-- Start of THE DATA --
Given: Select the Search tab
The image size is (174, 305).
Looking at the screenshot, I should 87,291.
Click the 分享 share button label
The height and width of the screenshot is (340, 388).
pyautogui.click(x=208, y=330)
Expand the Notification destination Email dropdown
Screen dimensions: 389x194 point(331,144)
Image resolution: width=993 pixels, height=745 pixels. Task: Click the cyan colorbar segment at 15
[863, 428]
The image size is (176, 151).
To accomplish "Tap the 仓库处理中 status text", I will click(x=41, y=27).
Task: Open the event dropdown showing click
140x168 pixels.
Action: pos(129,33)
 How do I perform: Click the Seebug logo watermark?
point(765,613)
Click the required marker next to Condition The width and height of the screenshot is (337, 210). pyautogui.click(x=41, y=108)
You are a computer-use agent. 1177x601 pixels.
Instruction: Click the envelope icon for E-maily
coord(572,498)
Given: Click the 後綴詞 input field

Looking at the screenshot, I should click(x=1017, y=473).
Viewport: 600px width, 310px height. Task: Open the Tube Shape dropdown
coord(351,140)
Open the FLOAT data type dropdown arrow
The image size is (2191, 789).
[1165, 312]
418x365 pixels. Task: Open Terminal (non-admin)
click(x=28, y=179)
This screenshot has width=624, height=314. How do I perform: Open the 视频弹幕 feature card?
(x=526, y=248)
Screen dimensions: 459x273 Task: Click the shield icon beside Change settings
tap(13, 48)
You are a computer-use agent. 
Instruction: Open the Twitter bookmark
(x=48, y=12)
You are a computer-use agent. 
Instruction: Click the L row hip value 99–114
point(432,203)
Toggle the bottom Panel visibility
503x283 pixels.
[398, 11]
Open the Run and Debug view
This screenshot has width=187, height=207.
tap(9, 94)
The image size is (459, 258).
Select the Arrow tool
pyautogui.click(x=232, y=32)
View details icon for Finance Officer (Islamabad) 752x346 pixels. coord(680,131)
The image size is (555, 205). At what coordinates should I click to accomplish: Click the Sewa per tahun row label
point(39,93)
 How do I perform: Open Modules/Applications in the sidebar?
-- End of THE DATA --
**INSTRUCTIONS TO FOLLOW:** List every line in the rows above that contains the string "Select". Case counts.

**CORRECT ANSWER:**
Given: Select the Search tab
Select the Arrow tool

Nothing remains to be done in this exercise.